Zitiere den Text über den vermeintlichen Radweg an der John-F.-Kennedy-Straße vollständig und wortgetreu.

| Vorliegender Text |
• • • • • • •
Regeln, Wissen & Gestaltung

Da kommt man frisch erholt aus dem Urlaub und schon erblickt man in der Allgemeinen Zeitung am Montag, 15.08.2022 den Artikel über den vermeintlichen Radweg an der John-F.-Kennedy-Straße (auch online hier: Irritation in Bad Kreuznach: Rot abgesetzt, aber kein Radweg (allgemeine-zeitung.de)).

Kurz zusammengefasst: Der einseitige Fußweg an der John-F.-Kennedy-Straße ist zwar mit farbigem Pflaster markiert mitnichten ist dies aber ein Radweg, denn dazu fehlt die erforderliche Beschilderung. Ein Radfahrer, der sich dieser Tatsache nicht bewusst war, wurde durch das Ordnungsamt mit 55 Euro Bußgeld belegt. Die Stadtverwaltung verteidigt das Vorgehen der Ordnungshüter.
• • • • • • •
In einem Datensatz aufgeführte Posten:
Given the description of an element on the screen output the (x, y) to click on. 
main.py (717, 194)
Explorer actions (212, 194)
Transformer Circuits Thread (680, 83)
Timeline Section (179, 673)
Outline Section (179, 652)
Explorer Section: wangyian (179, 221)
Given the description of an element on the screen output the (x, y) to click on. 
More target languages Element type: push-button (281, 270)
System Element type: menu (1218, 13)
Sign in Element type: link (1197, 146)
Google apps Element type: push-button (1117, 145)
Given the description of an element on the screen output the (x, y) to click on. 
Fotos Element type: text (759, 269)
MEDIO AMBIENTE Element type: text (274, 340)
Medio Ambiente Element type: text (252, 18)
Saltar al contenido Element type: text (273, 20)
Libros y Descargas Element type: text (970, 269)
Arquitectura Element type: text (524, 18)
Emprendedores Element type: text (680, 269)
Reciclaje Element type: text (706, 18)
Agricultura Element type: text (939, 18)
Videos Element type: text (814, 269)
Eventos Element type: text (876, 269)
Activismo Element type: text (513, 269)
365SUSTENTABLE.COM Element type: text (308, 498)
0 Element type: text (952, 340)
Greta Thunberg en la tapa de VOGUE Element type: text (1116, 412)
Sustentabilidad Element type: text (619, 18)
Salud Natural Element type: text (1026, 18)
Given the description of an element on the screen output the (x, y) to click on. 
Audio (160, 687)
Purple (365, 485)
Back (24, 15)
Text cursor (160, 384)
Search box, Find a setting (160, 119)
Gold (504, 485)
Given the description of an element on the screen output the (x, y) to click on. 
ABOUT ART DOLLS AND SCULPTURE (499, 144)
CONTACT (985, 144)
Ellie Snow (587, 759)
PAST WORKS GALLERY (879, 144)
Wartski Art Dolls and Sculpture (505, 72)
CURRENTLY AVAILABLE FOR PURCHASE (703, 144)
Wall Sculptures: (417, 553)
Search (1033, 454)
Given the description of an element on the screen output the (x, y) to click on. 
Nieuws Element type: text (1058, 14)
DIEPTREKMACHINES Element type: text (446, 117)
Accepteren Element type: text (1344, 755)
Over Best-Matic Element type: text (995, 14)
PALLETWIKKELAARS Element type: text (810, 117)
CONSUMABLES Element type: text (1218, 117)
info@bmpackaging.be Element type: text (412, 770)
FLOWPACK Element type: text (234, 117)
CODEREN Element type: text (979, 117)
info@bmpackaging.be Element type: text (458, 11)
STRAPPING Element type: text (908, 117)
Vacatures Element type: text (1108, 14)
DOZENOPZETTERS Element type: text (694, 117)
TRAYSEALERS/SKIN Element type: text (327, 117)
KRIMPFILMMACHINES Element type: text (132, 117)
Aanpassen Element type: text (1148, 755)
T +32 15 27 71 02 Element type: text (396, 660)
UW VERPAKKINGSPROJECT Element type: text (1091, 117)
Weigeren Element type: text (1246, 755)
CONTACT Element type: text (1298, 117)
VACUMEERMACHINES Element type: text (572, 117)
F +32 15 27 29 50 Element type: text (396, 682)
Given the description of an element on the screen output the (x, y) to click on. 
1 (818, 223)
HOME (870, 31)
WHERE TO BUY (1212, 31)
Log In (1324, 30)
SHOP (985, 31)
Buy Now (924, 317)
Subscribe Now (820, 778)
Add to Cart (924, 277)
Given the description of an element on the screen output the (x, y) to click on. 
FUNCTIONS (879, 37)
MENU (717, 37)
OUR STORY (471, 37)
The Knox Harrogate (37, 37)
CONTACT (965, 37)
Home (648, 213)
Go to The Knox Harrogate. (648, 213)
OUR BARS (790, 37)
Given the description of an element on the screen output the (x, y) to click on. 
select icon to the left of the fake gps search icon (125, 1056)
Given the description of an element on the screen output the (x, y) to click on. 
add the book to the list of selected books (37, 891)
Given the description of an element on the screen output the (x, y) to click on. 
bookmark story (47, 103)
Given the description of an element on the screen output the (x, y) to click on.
• • • • • • •
| Vollständige Antwort |
Regeln, Wissen & Gestaltung

Da kommt man frisch erholt aus dem Urlaub und schon erblickt man in der Allgemeinen Zeitung am Montag, 15.08.2022 den Artikel über den vermeintlichen Radweg an der John-F.-Kennedy-Straße (auch online hier: Irritation in Bad Kreuznach: Rot abgesetzt, aber kein Radweg (allgemeine-zeitung.de)).

Kurz zusammengefasst: Der einseitige Fußweg an der John-F.-Kennedy-Straße ist zwar mit farbigem Pflaster markiert mitnichten ist dies aber ein Radweg, denn dazu fehlt die erforderliche Beschilderung. Ein Radfahrer, der sich dieser Tatsache nicht bewusst war, wurde durch das Ordnungsamt mit 55 Euro Bußgeld belegt. Die Stadtverwaltung verteidigt das Vorgehen der Ordnungshüter.